Updated July 14, 2023

- USA Samantha Arsenault
- USA Ann Colloton
- USA Mindy Gehrs
- HKG Siobhán Haughey
- USA Micki King
- CAN Maggie Mac Neil
- USA Christina Seufert
- CAN Shannon Shakespeare
- PER Valeria Silva
- USA Joan Spillane
- CHN Bi Yirong

==U-M in the International Swimming Hall of Fame==
Michigan's rich history in swimming and diving is evidenced by the 18 former student-athletes and coaches enshrined in the International Swimming Hall of Fame, located in Ft. Lauderdale, Florida. Individuals may be inducted into the International Swimming Hall of Fame as a swimmer, diver, water polo player, synchronized swimmer, coach or contributor. Criteria for selection into the Hall of Fame include achievements at the Olympic, World Championship and national levels, as well as world records held. Athletes must be retired from competition a minimum of four years, or at least one Olympic quadrennial. Individuals who are neither competitors nor coaches may be elected as a "contributor" whose achievements and innovations have had a profound effect on swimming and/or its administration.

===ISHOF members===
Updated July 14, 2023

- USA Mike Barrowman (1997) – Swimming
- Gustavo Borges (2012) – Swimming
- John Davies (1984) – Swimming
- USA William Dawson (1986) – Contributor
- USA Dick Degener (1971) – Diving
- USA Tom Dolan (2006) – Swimming
- USA Taylor Drysdale (1994) – Swimming
- USA Virginia Duenkel (1985) – Swimming
- USA Jam Handy (1965) – Contributor
- USA Bruce Harlan (1973) – Diving
- USA Harry Holiday (1991) – Swimming
- USA Dick Kimball (1985) – Coach / Diving
- USA Micki King (1978) – Diving
- USA Tom Malchow (2014) – Swimming
- USA / UK Matt Mann II (1965) – Coach
- USA Robert Mowerson (1986) – Coach
- USA Richard Papenguth (1986) – Coach
- USA Carl Robie (1976) – Swimming
- USA Gus Stager (1982) – Coach
- USA Jon Urbanchek (2008) – Coach
- USA Bob Webster (1970) – Diving

==Club Wolverine==

===About===
The USA club swimming team that is affiliated with the university team is Club Wolverine.

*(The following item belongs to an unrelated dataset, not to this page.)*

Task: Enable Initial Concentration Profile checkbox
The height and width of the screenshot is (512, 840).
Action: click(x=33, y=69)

The college swimmers train with the Club Wolverine Elite Team during the summer, but Club Wolverine is a parent run swim team for swimmers of all ages and abilities. It is routinely ranked the #1 club in Michigan and one of the top clubs in the U.S.

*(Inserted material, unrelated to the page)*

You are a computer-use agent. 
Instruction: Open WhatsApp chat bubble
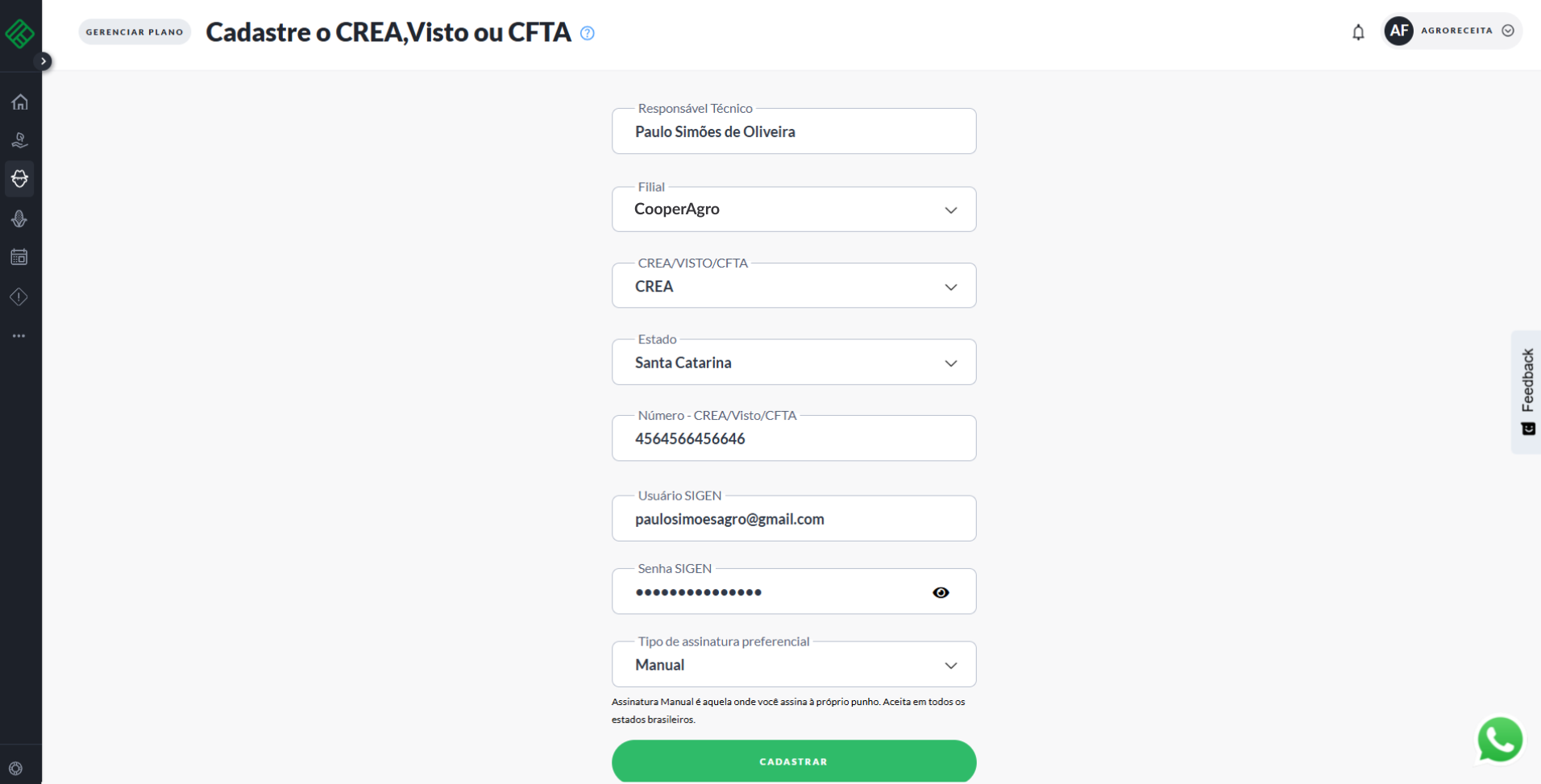(x=1499, y=739)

=== Professional swimming ===
Club Wolverine has a squad of professional swimmers including many international superstars in the sport. Most notably, Michael Phelps trained on Club Wolverine for the four years leading up to the 2008 Beijing Olympics.

===Summer camps===
The Club Wolverine team in congruence with the University of Michigan Varsity Swimming program runs a week-long stay-away camp in the summer.